Digalloyl Glycoside: A Potential Inhibitor of Trypanosomal PFK from Euphorbia abyssinica J.F. Gmel.

Human African trypanosomiasis is an endemic infectious disease caused by Trypanosoma brucei via the bite of tsetse-fly. Most of the drugs used for the treatment, e.g., Suramin, have shown several problems, including the high level of toxicity. Accordingly, the discovery of anti-trypanosomal drugs from natural sources has become an urgent requirement. In our previous study on the anti-trypanosomal potential of Euphorbia species, Euphorbia abyssinica displayed significant anti-trypanosomal activity. Therefore, a phytochemical investigation of the methanolic extract of E. abyssinica was carried out.
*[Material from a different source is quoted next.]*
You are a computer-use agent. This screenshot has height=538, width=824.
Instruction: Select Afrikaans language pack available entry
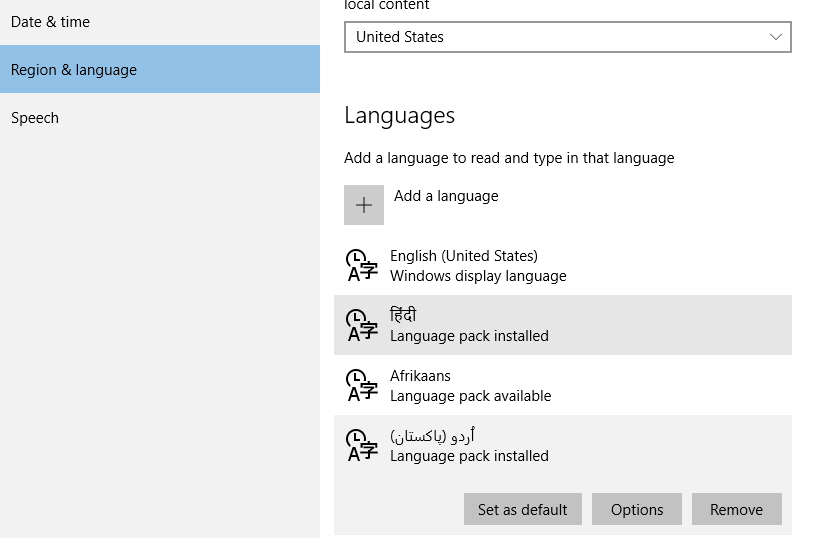[563, 385]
Twelve compounds, including two triterpenes ( 1 , 2 ); one sterol-glucoside ( 4 ); three ellagic acid derivatives ( 3 , 9 , 11 ); three gallic acid derivatives ( 5 , 6 , 10 ); and three flavonoids ( 7 , 8 , 12 ), were isolated. The structures of isolated compounds were determined through different spectroscopic techniques. Compound ( 10 ) was obtained for the first time from genus Euphorbia while all other compounds except compound ( 4 ), were firstly reported in E. abyssinica . Consequently, an in silico study was used to estimate the anti-trypanosomal activity of the isolated compounds. Several compounds displayed interesting activity where 1,6-di- O -galloyl-d-glucose ( 10 ) appeared as the most potent inhibitor of trypanosomal phosphofructokinase (PFK). Moreover, molecular dynamics (MD) simulations and ADMET calculations were performed for 1,6-di- O -galloyl-d-glucose. In conclusion, 1,6-di- O -galloyl-d-glucose revealed high binding free energy as well as desirable molecular dynamics and pharmacokinetic properties; therefore, it could be suggested for further in vitro and in vivo studies for trypanosomiasis.